Barata Saputra Birawa

37K 3.6K 233
                                    


Aku berhenti tepat di depan pintu masuk sebuah klab malam daerah Jakarta Pusat, menunggu teman Bara yang akan menjemputku untuk masuk ke dalam karena penjaga di depan pintu masuk gedung sama sekali tidak mengijinkanku masuk. Katanya tidak sembarang orang boleh masuk. Hanya yang punya member card saja yang bisa.

Selang beberapa detik, Arga—dengan sepuntung rokok di tangannya, dan Rio—dengan satu botol bintang di tangannya keluar, berjalan ke arahku. Lebih tepatnya mengawalku setelah mengkonfirmasi pada penjaga di depan bahwa aku bersama mereka berdua.

"Ijinin nih cewek masuk," kata Arga setelah menghisap puntungnya, "Ini ceweknya Barata."

Dalam sekejap, kedua ekspresi penjaga terlihat kaget dan ketakutan.
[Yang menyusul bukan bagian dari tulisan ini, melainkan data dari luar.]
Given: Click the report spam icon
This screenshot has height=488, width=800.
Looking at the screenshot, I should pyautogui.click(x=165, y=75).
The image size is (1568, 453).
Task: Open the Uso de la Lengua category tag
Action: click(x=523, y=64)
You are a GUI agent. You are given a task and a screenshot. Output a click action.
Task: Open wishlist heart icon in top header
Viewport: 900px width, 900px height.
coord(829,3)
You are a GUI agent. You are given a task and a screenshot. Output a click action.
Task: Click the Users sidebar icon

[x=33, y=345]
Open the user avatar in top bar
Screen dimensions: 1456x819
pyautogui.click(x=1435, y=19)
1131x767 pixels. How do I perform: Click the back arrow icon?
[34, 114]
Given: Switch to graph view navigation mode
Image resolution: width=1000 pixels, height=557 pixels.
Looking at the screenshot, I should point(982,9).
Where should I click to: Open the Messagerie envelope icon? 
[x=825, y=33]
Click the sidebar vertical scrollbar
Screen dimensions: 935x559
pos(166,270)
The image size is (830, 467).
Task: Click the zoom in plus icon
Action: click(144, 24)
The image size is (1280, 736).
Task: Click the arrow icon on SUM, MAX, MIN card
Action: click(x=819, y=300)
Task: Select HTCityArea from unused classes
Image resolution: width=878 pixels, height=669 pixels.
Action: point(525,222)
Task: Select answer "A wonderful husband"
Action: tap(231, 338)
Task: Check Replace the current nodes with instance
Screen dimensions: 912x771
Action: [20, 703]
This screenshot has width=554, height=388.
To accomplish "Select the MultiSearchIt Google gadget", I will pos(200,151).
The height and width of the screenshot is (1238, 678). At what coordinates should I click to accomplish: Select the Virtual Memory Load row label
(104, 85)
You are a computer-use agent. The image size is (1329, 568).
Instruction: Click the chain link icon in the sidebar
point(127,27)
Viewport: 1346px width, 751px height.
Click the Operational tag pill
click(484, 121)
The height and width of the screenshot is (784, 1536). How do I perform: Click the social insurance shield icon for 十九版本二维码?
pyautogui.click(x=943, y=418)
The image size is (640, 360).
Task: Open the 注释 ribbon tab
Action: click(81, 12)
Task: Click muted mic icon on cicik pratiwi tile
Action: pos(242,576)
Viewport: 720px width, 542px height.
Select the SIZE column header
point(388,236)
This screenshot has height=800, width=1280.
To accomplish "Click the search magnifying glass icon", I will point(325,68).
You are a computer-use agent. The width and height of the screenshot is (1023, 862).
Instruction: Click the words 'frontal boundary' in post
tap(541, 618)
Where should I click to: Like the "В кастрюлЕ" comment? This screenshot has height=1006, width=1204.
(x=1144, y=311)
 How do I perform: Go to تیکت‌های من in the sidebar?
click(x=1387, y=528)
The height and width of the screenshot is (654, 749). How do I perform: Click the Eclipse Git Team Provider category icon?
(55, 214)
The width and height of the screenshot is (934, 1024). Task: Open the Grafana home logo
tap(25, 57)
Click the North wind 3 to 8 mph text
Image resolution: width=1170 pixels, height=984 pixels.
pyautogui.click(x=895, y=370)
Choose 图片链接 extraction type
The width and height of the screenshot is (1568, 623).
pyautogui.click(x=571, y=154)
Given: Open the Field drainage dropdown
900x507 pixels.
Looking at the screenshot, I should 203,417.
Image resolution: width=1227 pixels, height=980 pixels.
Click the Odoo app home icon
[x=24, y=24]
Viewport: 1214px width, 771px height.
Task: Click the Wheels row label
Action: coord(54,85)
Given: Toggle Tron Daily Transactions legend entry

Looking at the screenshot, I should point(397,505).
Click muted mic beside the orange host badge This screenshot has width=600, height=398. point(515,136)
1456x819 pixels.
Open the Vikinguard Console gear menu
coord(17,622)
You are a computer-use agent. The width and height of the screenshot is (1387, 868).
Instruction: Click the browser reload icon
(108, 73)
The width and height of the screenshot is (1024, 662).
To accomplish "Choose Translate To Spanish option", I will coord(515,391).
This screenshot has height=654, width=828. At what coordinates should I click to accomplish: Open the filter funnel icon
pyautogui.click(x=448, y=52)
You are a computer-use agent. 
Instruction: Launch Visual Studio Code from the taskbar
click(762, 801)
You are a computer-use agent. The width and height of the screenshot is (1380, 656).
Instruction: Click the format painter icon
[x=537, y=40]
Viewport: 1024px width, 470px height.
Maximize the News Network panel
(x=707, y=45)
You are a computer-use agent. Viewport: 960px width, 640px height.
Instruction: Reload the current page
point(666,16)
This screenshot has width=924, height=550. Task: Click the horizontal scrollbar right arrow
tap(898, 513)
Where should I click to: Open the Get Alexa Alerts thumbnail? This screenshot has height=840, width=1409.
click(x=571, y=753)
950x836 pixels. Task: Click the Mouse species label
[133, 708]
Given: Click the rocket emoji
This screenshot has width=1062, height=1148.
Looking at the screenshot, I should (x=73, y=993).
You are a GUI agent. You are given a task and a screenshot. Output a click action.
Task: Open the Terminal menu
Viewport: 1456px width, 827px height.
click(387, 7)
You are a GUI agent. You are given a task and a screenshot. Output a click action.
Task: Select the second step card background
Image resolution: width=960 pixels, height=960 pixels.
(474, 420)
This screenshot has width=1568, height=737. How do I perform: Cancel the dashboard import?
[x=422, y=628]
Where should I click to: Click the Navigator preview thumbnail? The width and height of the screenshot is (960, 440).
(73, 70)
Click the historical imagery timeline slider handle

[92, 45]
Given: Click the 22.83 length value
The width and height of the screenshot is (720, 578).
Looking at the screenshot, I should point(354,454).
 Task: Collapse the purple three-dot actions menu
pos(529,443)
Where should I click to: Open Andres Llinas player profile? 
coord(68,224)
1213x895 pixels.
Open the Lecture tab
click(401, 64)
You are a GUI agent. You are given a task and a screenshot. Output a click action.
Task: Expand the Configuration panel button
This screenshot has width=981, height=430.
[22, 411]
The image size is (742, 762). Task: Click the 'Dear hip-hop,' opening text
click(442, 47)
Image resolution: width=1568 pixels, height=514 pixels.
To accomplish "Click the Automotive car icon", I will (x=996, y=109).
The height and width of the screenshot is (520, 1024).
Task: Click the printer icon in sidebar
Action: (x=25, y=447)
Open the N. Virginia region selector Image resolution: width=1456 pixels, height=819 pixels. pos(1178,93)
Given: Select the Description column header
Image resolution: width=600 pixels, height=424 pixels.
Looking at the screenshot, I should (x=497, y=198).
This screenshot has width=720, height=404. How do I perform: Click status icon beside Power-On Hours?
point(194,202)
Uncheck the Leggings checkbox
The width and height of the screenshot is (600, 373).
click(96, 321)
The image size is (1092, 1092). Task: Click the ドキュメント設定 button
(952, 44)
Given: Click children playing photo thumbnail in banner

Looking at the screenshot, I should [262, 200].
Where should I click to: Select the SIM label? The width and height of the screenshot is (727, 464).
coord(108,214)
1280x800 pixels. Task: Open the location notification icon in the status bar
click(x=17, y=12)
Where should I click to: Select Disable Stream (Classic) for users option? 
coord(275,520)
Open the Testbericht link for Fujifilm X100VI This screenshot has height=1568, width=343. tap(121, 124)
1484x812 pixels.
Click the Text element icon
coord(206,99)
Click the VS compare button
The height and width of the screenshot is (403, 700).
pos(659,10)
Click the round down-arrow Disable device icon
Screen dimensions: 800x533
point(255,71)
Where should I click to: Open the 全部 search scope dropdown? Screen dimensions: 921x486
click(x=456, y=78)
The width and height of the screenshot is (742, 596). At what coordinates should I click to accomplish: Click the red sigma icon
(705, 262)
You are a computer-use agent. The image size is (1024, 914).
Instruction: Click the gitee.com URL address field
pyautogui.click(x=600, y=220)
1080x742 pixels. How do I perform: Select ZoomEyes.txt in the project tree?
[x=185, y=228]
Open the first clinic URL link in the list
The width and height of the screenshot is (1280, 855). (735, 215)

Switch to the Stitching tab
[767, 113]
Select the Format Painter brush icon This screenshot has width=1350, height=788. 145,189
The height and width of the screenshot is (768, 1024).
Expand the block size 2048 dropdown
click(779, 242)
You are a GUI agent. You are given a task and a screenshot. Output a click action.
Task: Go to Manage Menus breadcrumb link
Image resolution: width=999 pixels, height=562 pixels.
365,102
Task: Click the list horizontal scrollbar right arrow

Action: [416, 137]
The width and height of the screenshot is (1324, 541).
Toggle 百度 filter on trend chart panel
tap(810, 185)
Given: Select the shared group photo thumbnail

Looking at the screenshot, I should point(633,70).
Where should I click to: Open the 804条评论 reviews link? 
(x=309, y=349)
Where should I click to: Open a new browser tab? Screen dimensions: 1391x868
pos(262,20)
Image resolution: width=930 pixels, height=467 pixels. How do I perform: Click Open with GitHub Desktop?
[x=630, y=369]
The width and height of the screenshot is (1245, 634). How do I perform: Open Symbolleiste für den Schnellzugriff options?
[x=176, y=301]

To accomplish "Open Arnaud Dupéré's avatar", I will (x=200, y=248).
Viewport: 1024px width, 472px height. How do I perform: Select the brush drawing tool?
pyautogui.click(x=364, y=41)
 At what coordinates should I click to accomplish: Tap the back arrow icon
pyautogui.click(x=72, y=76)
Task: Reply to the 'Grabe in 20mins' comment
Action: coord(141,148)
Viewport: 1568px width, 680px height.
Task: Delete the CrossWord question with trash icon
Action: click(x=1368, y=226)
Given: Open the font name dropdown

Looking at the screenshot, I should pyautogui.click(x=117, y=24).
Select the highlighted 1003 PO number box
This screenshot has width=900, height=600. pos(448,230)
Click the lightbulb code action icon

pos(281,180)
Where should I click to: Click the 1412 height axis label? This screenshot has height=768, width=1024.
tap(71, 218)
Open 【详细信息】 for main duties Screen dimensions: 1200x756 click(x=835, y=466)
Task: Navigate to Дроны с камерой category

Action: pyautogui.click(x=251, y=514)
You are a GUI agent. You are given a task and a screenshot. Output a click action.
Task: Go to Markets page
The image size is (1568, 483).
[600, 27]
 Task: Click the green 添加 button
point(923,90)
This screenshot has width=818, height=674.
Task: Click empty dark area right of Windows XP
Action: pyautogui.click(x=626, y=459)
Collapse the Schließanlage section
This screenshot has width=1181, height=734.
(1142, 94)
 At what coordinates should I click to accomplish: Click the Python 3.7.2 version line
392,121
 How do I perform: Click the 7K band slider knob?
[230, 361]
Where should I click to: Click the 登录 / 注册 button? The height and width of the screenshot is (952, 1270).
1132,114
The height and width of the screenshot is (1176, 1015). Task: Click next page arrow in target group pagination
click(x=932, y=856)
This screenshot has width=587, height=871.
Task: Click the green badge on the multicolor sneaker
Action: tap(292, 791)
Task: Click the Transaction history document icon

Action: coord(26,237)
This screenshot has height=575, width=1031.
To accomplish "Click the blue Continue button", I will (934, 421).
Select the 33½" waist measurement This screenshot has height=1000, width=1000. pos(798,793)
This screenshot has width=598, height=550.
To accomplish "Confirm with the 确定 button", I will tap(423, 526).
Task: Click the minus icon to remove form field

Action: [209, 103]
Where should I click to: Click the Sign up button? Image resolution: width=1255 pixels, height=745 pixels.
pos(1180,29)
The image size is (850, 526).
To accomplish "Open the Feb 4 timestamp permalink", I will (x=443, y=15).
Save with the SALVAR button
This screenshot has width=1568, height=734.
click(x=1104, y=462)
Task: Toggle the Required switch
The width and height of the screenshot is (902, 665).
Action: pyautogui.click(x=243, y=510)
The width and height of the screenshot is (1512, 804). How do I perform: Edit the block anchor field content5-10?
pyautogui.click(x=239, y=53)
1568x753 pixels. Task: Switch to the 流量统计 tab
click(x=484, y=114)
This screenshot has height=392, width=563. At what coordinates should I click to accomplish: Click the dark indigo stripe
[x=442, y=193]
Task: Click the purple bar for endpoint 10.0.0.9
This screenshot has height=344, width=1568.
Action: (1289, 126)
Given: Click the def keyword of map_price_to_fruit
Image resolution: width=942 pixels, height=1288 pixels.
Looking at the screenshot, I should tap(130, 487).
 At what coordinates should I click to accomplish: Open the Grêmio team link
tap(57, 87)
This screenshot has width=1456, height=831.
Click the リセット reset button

Aku sudah sering melihat ekspresi seperti ini pada orang-orang begitu mendengar bahwa aku adalah pacar Bara. Bagi mereka, this is such a big deal.

Sejujurnya, aku sama sekali tidak merasa senang atau pun bangga. Aku tidak suka dipandang seperti itu seakan-akan keberadaanku adalah hal besar dan aku harus dihormat—hanya karena Bara adalah pacarku. Pacar yang tidak pernah kuinginkan.

Mereka mengangguk, "Silahkan. Maaf, Mas. Kalau aja mbak­nya tadi kasih tahu kami kalau—"

"Kasih tahu kalian atau enggak menurut gue kalian tetep nggak akan ngijinin ini cewek masuk kan, sampai ngelihat Barata dengan mata kepala lo sendiri?" desis Arga yang membuat kedua lelaki bertubuh kekar itu bungkam.

"Besok-besok langsung ijinin ini cewek masuk aja," Rio mendekat dan berbisik di antara kedua penjaga, "Itu pun kalau lo nggak mau bikin Bara marah sama kalian berdua. Paham?"

"Baik, Mas Rio."

Aku kaget saat mereka tahu nama Rio. Memang mereka sudah sering kesini?

Dengan sigap, kedua penjaga langsung membuka jalan untukku. Aku mendapati eskrpresi kaku dan ngeri mereka sebelum masuk ke dalam. Sepertinya nama Bara punya arti penting di tempat ini. Aku tidak heran, karena ini bukan pertama kalinya seseorang ketakutan begitu mendengar nama Bara seakan nama lelaki itu punya efek khusus bagi mereka.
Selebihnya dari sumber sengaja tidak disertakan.